As Laminex has expanded its manufacturing operations in Queensland, we’ve retained a strong focus on the sustainability of our production processes. This is highlighted by our partnership with Hyne Timber, which supplies plantation pine woodchips to our MDF plant at Toolara, 30 kilometres north of Gympie.
The plant’s full-year production is around 330,000m3 of MDF, requiring 500,000 tonnes of wood, half of which currently comes from Hyne. The woodchips are made from the parts of logs left over from Hyne’s production of structural timber products, under their wastage-minimising “whole of log” approach to forestry. For Laminex, receiving timber as chips rather than larger pieces reduces the amount of time and energy required for our production process.
But we're now taking this a step further, through a recycling initiative that reduces wastage after our MDF has gone to market.
Laminex General Manager Operations Graham Andrew explains. “We knew that the MDF off-cuts produced by our customers were typically going into landfill,” he says, “so we’ve implemented a recycling program where these off-cuts are fed back into our production process, as fuel for our heat plants.” As a result, less material is going to landfill and fewer natural resources are being consumed in the manufacture of our MDF.

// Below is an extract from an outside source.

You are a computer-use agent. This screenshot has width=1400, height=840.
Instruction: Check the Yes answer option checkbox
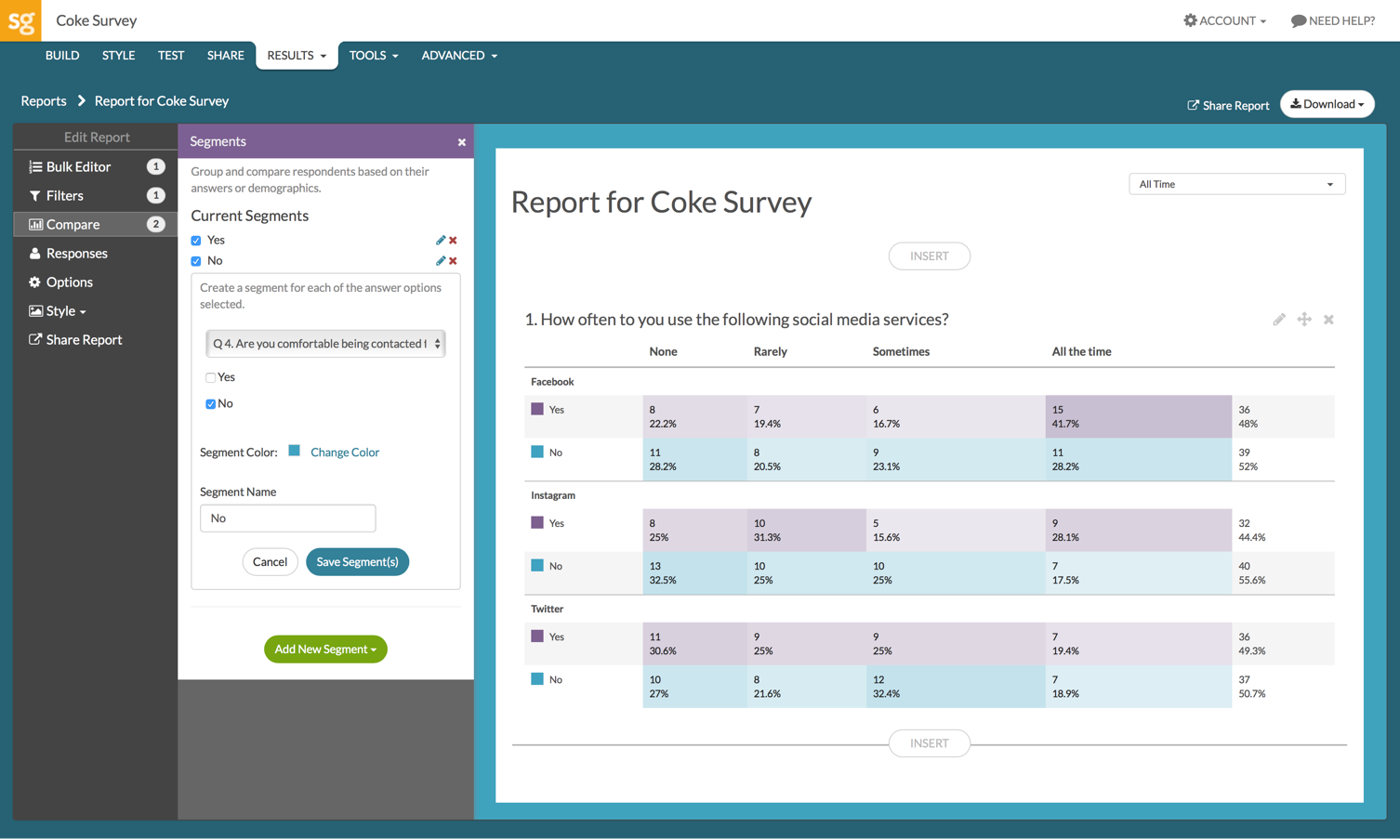pos(211,377)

These recycling initiatives come on the back of a number of investments in energy efficiency already made at Toolara, including the installation of LED lighting throughout the site and the deployment of new variable frequency drive air compressors. “We replaced 30-year-old equipment that was very energy intensive with brand new, state-of-the-art equipment under the sustainability project,” says Andrew. “It’s saved us several thousands of dollars and several thousands of kilowatts.”
Looking to the future.
Laminex is running a feasibility study for a co-generation plant fuelled by biomass – specifically, branches and other parts of plantation pines that typically remain on the forest floor after harvest – which would dramatically reduce the Toolara plant’s electricity demand from the grid. The ambition is for the project to be up and running by late 2022 or early 2023. “The installation of a co-generation plant has a good payback because of electricity savings,” said Andrew. “It would reduce our carbon footprint substantially.”
So, between recycling, energy efficiency measures and co-generation, Laminex is working hard to continually improve the sustainability of its operations at Toolara. The net effect will be to reduce the environmental impact of the Laminex panel products the Toolara MDF is used for, in turn reducing the impact of construction and renovation projects right across the country.